Gay’s knowledge of psychoanalysis is also valuable as he attempts to sort out the long and complex development of Freud’s theory, particularly in his treatment of Freud’s “late psychoanalytic system, with its stress on aggression and death.” Referring to Beyond the Pleasure Principle (1920), Gay writes:
This slim volume, and its two successors [Group Psychology and the Analysis of the Ego and The Ego and the Id], demonstrate why he could not publish [his] much-announced, much-postponed book on metapsychology. He had complicated and modified his ideas too much. Not least of all, they had not had enough about death in them—or, more precisely, he had not integrated what they had to say about death into his theory.
Gay takes note of the old theory that the emphasis on death in Beyond the Pleasure Principle reflected the death of Freud’s daughter Sophie in 1920, and he reaffirms Freud’s own position that the work was completed in 1919 when she was still healthy.
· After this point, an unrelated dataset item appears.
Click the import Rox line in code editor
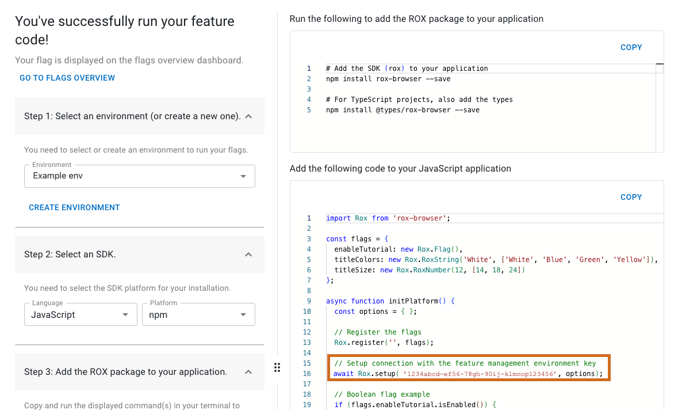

Gay traces the origins of Freud’s idea of the death instinct to his own early “death wishes against his little brother, his hostile oedipal feelings against his father,” and other early experiences. He also considers the possible impact of World War I on this shift in Freud’s theory, but following Freud’s own statements he concludes that its influence was minor:
The war, he insisted with some justice over and over, had not created the interest of psychoanalysis in aggression; rather, it had only confirmed what analysts had been saying about aggression all along.